Nehru informs Indira that he intends to read Shakuntala with the help of Narendra Dev and modern Persian with Maulana Azad.  Azad, he says, is an ideal teacher, but too erudite!

Nehru has only high praise for the Maulana, “ …How full of wise in counsel…. a very brave and gallant gentleman, a finished product and gallant gentleman, a finished product of the culture that, in these disturbed days, unhappily pertains to few...” 

This description applies equally to the Nehru. Pettiness was alien to them and they were not given to jealousy. Together this tribe of Gandhi grew. Differ they did with each other and never escaped from arguments or debate but there is seldom a strong word used during this discourse. One has only to go the debate between Subhash Bose and Nehru or Gandhi and Nehru and see the kind of respect they have for each other without hiding their disagreements.

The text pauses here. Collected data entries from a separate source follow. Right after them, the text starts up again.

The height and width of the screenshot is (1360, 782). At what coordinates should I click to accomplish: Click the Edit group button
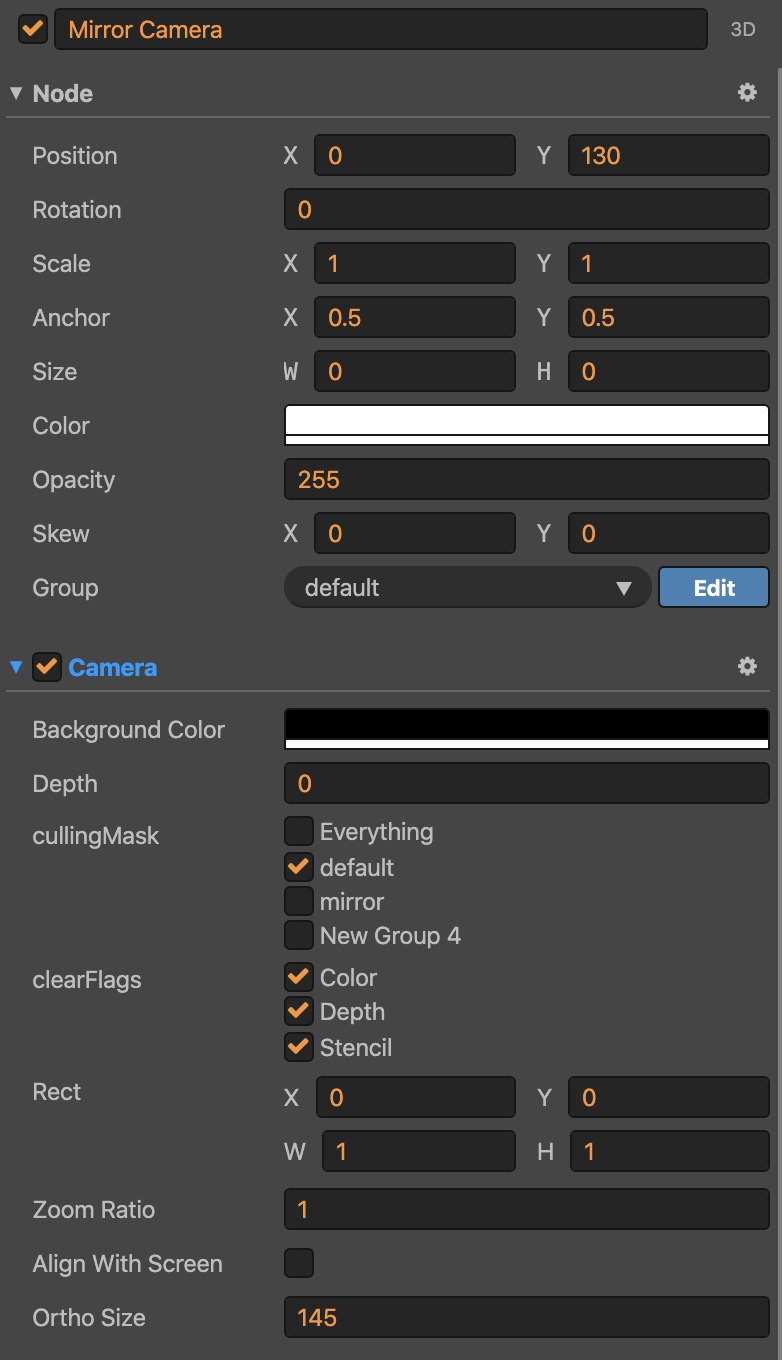(714, 588)
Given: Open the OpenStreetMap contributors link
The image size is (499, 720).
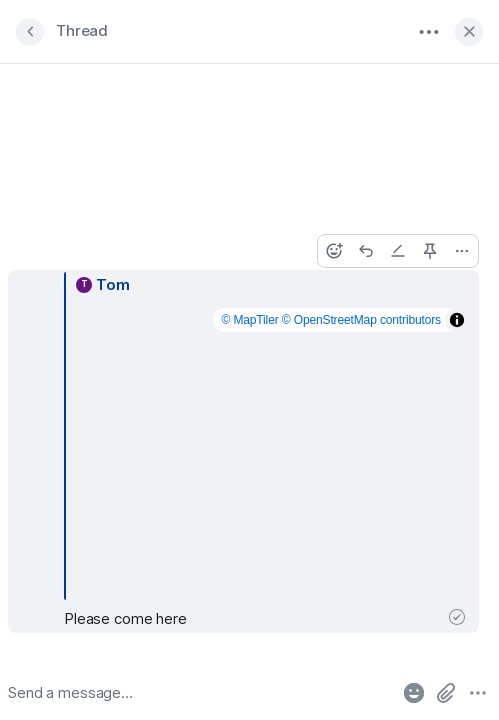Looking at the screenshot, I should (361, 320).
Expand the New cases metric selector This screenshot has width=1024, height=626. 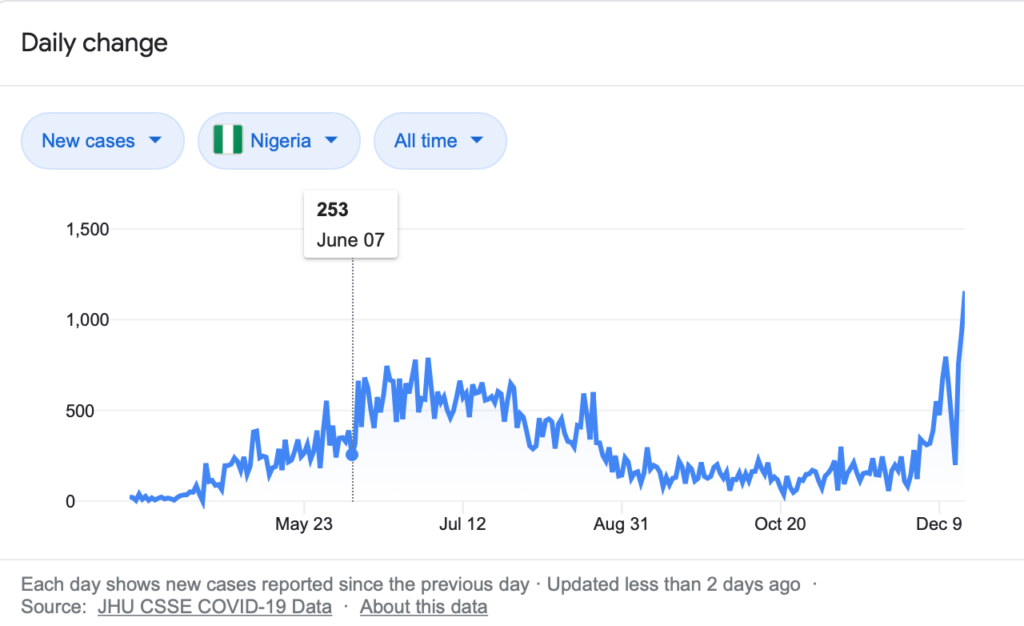(x=102, y=141)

One of the great achievements of the Indian freedom struggle was civility in public life. Also, one is struck by the care with which they treat and use language. They are attentive to diverse ways of looking at the world and cosmos: Nehru sends a pocket diary for 1943 to Indira and along with it a Saur Roznamcha or Hindi dairy for Samvat 2000.

It is not difficult to see why Nehru does not find favour with the selfie smitten, gadget-wielding, upward mobile aspirational class and their spokespersons. He tells them that there is a life of the mind. It is important to cultivate this life. But it would require one to look beyond the acquisition of commodities. To believe in one’s individuality. It was typical of Nehru to see India as 35 crore individuals. He was instrumental in creating the nation we know as India but Indians as different individuals attracted him and he did not want to box them into a single identity. He never asked them to sacrifice their selves at the altar of the nation.

Why is it important to read Nehru or the exchange between the jailed duo of father and daughter? To see, how both of them do not discuss the world out there but only books they arrange for each other and which their dear ones send to them. Both of them engage with language in its fullness. 

Nehru is reading the collected works of Lewis Carroll: “It had a lovely cover but that, alas, is no more. Poor Alice had a new adventure when she travelled to this unknown part of the world. She came with a mixed retinue of books, clothes, cigarettes and oddments, including bottles of delicious honey … When the case was opened I saw a ghastly sight- the very horror of it fascinated it, there was honey, honey, everywhere, flowing, sticking, oozing out all over the place. Alice was swimming in it. Well, having survived the first shock, we began the work of salvage. But Alice bears traces for it to this day, and the cover is no more, and in spite of all the wiping and drying and sunning, ants smell their way to her.

Nehru has been denounced as a man driven by reason, for being a modernist. And yet, he is ambivalent about the power of reason, “Why does one do anything? Hardly because of reasoned thinking… . Our moods depend even less on reason and the smallest things affect them, exalting them or depressing them…

“Why does one act? Impossible to answer unless one goes deep into the depths of the unconscious self of man, a journey which is beyond our capacity. We may at best just glimpse into those depths and return mystified.

On Nehru’s death anniversary, let us hear him quoting Yeats. Is he talking about himself?

Nor law, nor duty bade me fight,

Not public men, nor cheering crowds,

A lonely impulse  of delight 

Drove me to this tumult in the clouds.

I balanced all, brought all to mind,

The years to come seemed waste of breath,

A waste of breaths the years behind

In balance with this life, this death.” 

  A nation, a society, a human being is known by the measure she chooses to judge herself. The measure can make you feel wanting but it also gives you pleasure, a certain sense of satisfaction that you have set yourself against greatness.

Apoorvanand is a professor at the Hindi Department of University of Delhi.